Vasile, a few people are known to have taken their own lives because of intimidation, bullying. Not here, maybe, but other farms. We know what goes on, and maybe we haven’t asked as many questions as we ought to have. But murder, this is very, very different. Two young women beaten to death in the city, right under our noses? Anybody who withholds information about that, doesn’t tell us what they know, we’re gonna take a very dim view of it. Maybe they’ll go to prison, these people who conceal information, maybe they’ll get deported?

Listen, detective, please, I tell you everything I know. These girls, all they talk about… is about how this place is bad.

In what way, Vasile?

With ghostmen! Mr Dracula!

Ghostmen.

Come in the night… I dunno…

Of course you dunno, because…

I’m telling you -

Because what came in the night, Vasile, was ordinary men. No, listen to what I’m saying. I’m talking about men from outside. You understand? I’m not trying to blame your people – your workers – for things they didn’t do. Which happens sometimes, doesn’t it? Sometimes they get the blame for bad things done by local men. Bosses. I know there was a boss who was very interested in some of the girls. And somehow… I think you know that, too.

‘The name Bull,’ Karen said. ‘All the name Bull meant to that boy was the murdered man on the farm. Who he felt he had to keep saying he didn’t know in case you were trying to hang that one on him as well.’

‘He knows more than he’s saying. He thinks he’s gorra good job, with prospects, and the future’s rosy, and no way he’s going to jeopardize that by grassing up somebody important. You notice how his English seemed to get gradually worse the more we pressed him?’

Bliss felt Karen’s wobble of rage.

‘We? We pressed him? This blind obsession with nailing Sollers Bull to the wall, it’s turning you into a-’

‘What?’

‘Something I never thought you were.’

‘Mother of God, this is nothing to do with what Sollers thinks about me, or how well he knows me father-in-law. Sollers finds a source of uncomplicated sex with women he doesn’t even have to talk to. Vasile is the… intermediary, shall we say?’

‘Pimp.’

‘Whatever. All this spooky girls, Transylvania shit – he thinks we’re that thick? This is an old-fashioned gut feeling, Karen. Remember them?’

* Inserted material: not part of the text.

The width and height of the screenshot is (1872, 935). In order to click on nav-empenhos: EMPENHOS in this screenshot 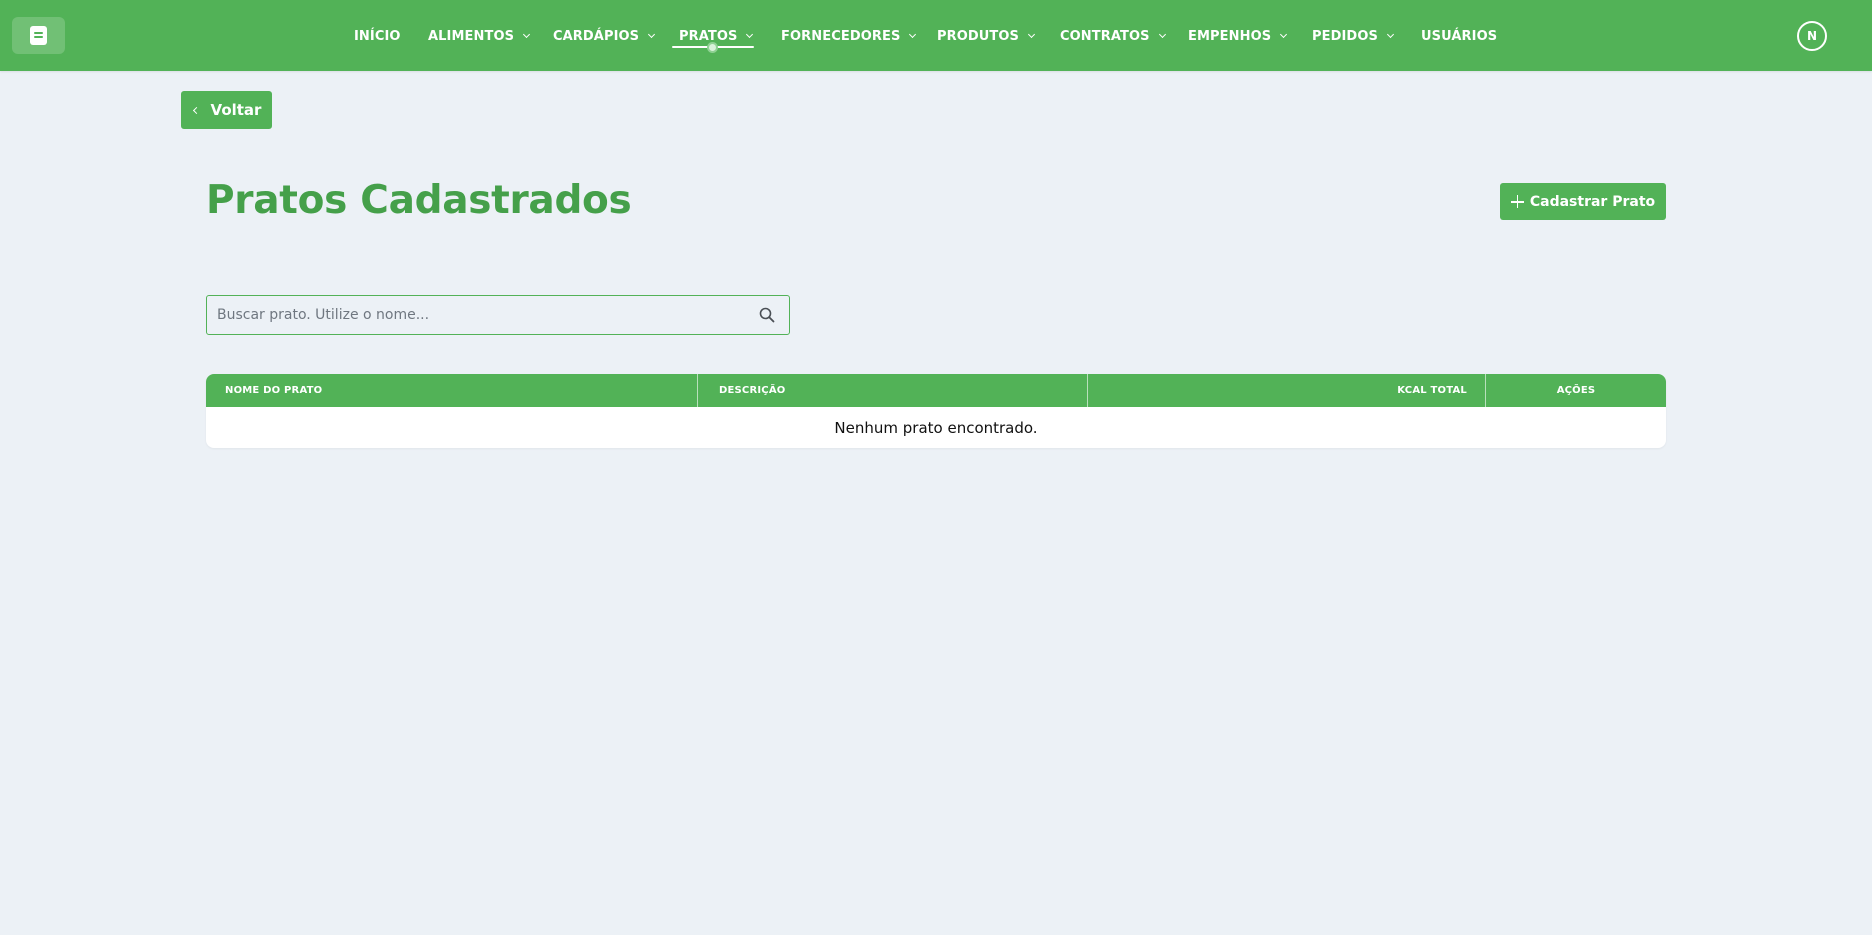, I will do `click(1238, 36)`.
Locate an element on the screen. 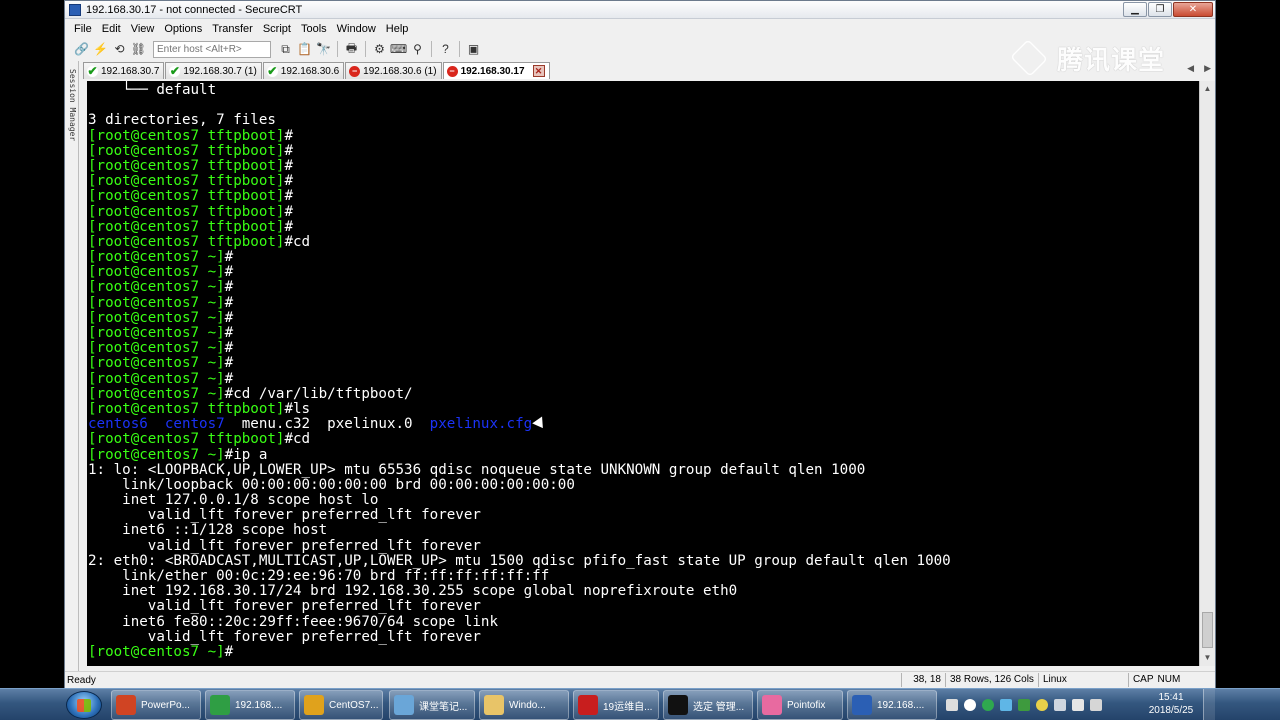  settings-icon: ⚙ is located at coordinates (380, 50).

‘Sure, and you’re an old-fashioned detective, Frannie. Which is no longer a compliment.’

‘The blokes those kids saw in the pub,’ Bliss said. ‘Who’s to say they weren’t paid to do it? One job, big money. They’re probably on their way home now.’

‘Pulling two murders together – one knife, one blunt-force – because they both have connections to a man you don’t like?’

‘It was you who-’

‘Yeah, and I said tell the DCI. Leave it to a senior officer who hasn’t got a very visible axe to grind.’

Bliss drove slowly down towards the turn-off for Gaol Street. Traffic was light. The higher than usual percentage of police cars was very evident. He wasn’t expecting to see Annie tonight, though a late-night phone call couldn’t be ruled out.

Karen was right. It was best.

He needed Annie to get Sollers. Needed Annie to want to get Sollers.